357 Words. Plan about 2 minute(s) to read this.
The next chapter I have to do the write-up on is Spanning Tree. Ugh. I already read it, and it was a bit of a beast. Lots of stuff I knew, but spanning-tree is one of those topics that I never quite learned as well as I should have. It was a handy thing to blame from time to time when there’d be a network outage, you know? “Oh, uh…a line went down and spanning-tree converged. That’s why we had the outage.” Which was most of the time bollocks, but if your boss bought and let you go back to figuring out what the heck happened, well then, hey! It’s a line that works even better if all your boss knows about spanning tree is from about 10 years ago – you can cover a lot of network burps with that excuse.

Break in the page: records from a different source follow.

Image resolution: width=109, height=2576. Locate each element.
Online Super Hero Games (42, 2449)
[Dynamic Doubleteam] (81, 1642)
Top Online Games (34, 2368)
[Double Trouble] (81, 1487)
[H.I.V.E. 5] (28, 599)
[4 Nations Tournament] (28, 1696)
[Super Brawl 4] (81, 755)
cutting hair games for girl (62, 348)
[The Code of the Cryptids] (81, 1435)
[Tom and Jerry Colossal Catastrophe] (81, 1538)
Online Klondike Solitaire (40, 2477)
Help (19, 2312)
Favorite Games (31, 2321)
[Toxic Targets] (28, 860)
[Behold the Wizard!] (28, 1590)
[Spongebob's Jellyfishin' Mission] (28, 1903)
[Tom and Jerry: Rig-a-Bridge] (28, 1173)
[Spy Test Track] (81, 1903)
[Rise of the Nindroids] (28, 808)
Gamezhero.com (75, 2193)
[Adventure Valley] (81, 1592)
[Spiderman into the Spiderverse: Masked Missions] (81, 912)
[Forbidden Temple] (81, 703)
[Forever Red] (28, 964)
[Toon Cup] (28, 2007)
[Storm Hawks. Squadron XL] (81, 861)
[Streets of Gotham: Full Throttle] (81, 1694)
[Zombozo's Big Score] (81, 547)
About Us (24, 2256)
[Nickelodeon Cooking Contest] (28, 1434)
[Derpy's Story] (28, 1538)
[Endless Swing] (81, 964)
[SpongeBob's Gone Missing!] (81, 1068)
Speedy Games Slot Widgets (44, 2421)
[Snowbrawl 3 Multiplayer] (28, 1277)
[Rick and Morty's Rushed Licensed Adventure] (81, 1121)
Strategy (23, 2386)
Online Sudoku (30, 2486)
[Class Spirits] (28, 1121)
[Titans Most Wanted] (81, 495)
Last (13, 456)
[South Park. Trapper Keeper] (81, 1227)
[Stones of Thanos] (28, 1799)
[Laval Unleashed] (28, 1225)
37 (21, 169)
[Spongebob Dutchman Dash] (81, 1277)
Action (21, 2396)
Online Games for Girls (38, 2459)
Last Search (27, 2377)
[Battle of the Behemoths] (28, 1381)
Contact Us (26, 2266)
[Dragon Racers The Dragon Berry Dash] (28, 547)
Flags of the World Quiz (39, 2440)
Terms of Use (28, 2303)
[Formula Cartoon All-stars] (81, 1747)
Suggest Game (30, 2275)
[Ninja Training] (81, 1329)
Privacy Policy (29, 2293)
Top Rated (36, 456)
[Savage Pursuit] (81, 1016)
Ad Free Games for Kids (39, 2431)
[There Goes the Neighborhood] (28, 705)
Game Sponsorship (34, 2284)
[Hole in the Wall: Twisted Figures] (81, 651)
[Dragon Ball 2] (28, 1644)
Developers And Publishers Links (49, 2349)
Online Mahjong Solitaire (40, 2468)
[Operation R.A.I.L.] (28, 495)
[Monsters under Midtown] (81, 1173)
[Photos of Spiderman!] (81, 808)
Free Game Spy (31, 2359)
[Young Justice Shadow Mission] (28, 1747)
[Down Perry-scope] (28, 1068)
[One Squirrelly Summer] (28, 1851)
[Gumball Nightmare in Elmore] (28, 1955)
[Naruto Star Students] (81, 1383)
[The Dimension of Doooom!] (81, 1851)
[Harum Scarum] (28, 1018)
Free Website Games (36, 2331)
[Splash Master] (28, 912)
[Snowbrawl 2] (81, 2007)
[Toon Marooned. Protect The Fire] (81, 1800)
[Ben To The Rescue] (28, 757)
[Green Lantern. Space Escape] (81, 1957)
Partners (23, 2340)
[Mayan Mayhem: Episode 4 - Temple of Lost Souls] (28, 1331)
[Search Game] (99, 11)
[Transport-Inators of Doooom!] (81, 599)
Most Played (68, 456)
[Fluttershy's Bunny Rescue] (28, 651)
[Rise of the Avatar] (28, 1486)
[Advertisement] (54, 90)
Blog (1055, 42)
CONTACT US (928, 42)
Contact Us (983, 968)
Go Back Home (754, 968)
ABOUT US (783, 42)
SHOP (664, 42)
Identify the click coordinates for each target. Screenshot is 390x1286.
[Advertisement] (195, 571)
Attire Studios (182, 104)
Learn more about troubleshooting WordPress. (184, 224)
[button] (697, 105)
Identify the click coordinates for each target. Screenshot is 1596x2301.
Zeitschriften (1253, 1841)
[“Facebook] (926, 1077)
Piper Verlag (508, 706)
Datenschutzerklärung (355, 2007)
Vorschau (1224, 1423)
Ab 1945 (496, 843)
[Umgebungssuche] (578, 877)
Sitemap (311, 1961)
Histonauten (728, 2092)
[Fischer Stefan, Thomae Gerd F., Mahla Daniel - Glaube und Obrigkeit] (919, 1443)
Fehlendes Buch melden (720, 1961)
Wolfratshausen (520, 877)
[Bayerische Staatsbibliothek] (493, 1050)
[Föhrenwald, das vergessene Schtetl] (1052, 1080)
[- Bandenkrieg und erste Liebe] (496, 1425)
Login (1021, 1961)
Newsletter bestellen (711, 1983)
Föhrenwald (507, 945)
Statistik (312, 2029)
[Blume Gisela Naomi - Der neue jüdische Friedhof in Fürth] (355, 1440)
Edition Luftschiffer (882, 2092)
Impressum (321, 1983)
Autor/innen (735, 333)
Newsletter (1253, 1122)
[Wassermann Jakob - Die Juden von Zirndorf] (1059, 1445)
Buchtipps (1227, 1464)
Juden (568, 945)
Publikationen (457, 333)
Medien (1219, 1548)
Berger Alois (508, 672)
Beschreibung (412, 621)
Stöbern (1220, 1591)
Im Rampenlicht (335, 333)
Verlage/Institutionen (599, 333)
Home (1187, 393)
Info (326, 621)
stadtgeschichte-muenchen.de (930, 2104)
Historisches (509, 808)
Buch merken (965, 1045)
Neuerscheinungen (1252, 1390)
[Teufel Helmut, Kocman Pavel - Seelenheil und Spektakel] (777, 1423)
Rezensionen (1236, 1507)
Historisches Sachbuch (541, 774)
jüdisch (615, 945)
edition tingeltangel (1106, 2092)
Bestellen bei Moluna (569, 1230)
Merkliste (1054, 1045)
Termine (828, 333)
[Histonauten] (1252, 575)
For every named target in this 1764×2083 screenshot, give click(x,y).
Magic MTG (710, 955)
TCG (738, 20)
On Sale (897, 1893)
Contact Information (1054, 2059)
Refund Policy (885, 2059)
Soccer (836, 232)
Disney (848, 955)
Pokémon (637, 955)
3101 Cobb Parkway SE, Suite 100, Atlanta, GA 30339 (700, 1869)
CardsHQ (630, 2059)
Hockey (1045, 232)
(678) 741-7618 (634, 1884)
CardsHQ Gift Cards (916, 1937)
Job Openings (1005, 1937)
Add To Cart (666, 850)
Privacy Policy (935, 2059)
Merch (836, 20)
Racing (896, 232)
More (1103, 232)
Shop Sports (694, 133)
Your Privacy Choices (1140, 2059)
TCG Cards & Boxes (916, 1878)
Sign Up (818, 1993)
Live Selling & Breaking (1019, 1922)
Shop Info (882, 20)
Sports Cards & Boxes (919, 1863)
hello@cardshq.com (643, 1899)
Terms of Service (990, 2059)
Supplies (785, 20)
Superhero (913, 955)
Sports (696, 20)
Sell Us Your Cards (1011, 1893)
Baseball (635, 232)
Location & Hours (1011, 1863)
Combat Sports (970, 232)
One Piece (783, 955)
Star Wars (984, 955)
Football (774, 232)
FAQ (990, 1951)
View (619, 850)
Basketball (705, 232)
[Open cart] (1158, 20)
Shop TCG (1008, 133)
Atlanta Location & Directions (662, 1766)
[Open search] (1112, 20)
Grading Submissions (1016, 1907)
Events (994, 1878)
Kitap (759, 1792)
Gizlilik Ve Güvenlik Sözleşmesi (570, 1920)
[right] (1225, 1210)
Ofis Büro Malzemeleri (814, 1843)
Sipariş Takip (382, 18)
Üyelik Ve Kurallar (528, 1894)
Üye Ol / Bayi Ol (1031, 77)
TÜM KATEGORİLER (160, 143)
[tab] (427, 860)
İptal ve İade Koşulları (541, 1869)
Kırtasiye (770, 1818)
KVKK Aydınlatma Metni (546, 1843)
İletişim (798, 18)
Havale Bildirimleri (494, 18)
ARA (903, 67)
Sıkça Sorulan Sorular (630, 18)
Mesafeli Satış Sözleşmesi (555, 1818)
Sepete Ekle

But in the real world, you have to really know and understand spanning-tree, especially if you’re in a dual-homed environment. ST impacts redundancy, packet forwarding, switch design, load-balancing, etc. It’s a very big deal, and while it’s easy to get ST right, it’s also easy to screw it up. And it’s even easier to overlook some of the new ST features (such RST) and/or extensions that Cisco has provided (the “-fast” stuff).
So, tomorrow I’ll go back through my ST chapter review, and then on Wednesday at least get Chapter 4 started.
Man, this is going to be a long-haul getting through this book doing it this way, but I feel it’s important. There’s 24 chapters in the book, plus appendices. If I keep going like this, I’ll be lucky to get through the book by April. But I’ll have learned a ton of stuff that I didn’t know, and solidified a lot of things I did know. I’m not sure how I’m going to retain it all unless I work a little faster, though. We’ll see. If I review via Boson test questions from time to time, that should help keep the information fresh. There’s just so much here, and the book has very little “fat”. Everything seems relevant and important, 3 chapters in at least.